Does the BPCI-A program improve quality and efficiency in any way?
We found that it did make a minor difference on the order of $180 per episode, which isn’t that much, frankly. When you aggregate those savings over all the admissions, it comes to about $75 million, which again in Medicare terms, is not that much.
Are policymakers aware of the inefficiency of this program?
My overall view is that there is a lot of enthusiasm for many of these alternative payment models. But as more and more of them are evaluated, the enthusiasm has begun to wear off. I think that policymakers are coming around to how hard it is to design voluntary models.
If I may, I have a metaphor to describe the problem here, which is called the goldilocks problem. Basically, CMS creates the rules of the game. They say to hospitals, physician organizations, or other entities, ‘Do you want to be part of this? If so, here’s what you need to do to get bonuses and avoid penalties.’

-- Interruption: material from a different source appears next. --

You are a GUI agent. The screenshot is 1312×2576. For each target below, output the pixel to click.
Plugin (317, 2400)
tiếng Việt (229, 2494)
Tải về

CMS then sets targets that are attractive enough that hospitals want to join. At the same time, if the targets are too easy to meet, CMS is going to be paying out a lot of bonuses and will end up losing money in the deal. So the targets need to be sufficiently aggressive so that CMS can save money. And getting those targets just right – the goldilocks problem – has proven to be very difficult. I don’t want to say it’s impossible, but it’s almost impossible. It’s very hard to construct a program that gets the targets just right so that people want to be part of it, hospitals want to participate, and CMS still wins. I think that this is becoming clear to CMS.
How do some of our peer economies deal with these issues?
You know, I think in so many ways we’ve decided to go the hard way. Health systems in western Europe are very different. They don’t do the same kind of provider-level incentives. I mean, the UK has some of this but it takes place in the margins. It’s not something that’s really responsible for their spending and quality profiles.
What they do is negotiate much lower prices across the board. And, of course, western European nations don’t have the same public-private mix with their single-payer orientation. The government sets all the prices, and they’re lower.
Another big difference is that the United States tends to be more liberal with regard to the types of procedures, surgeries, and tests that get covered. We tend to use more high technology and new drugs. In some ways, when we’re deciding on what gets covered, we’re thinking about price-per-unit.
There’s a lot of concern about rationing [of care] in our country. As a result, we’ve decided to be not nearly as strict about how we decide to cover new drugs and technologies. Instead of having the government decide on what can be covered and at what price, we put that on the providers. The US essentially says, ‘We’re going to set up all these programs to incentivize providers to figure out how to manage care better.’ That’s just where we are.
I’m not saying none of these programs can work. I just think that Medicare still hasn’t arrived at a set of models that is going to meet its objectives. We still have to work to keep iterating through these strategies.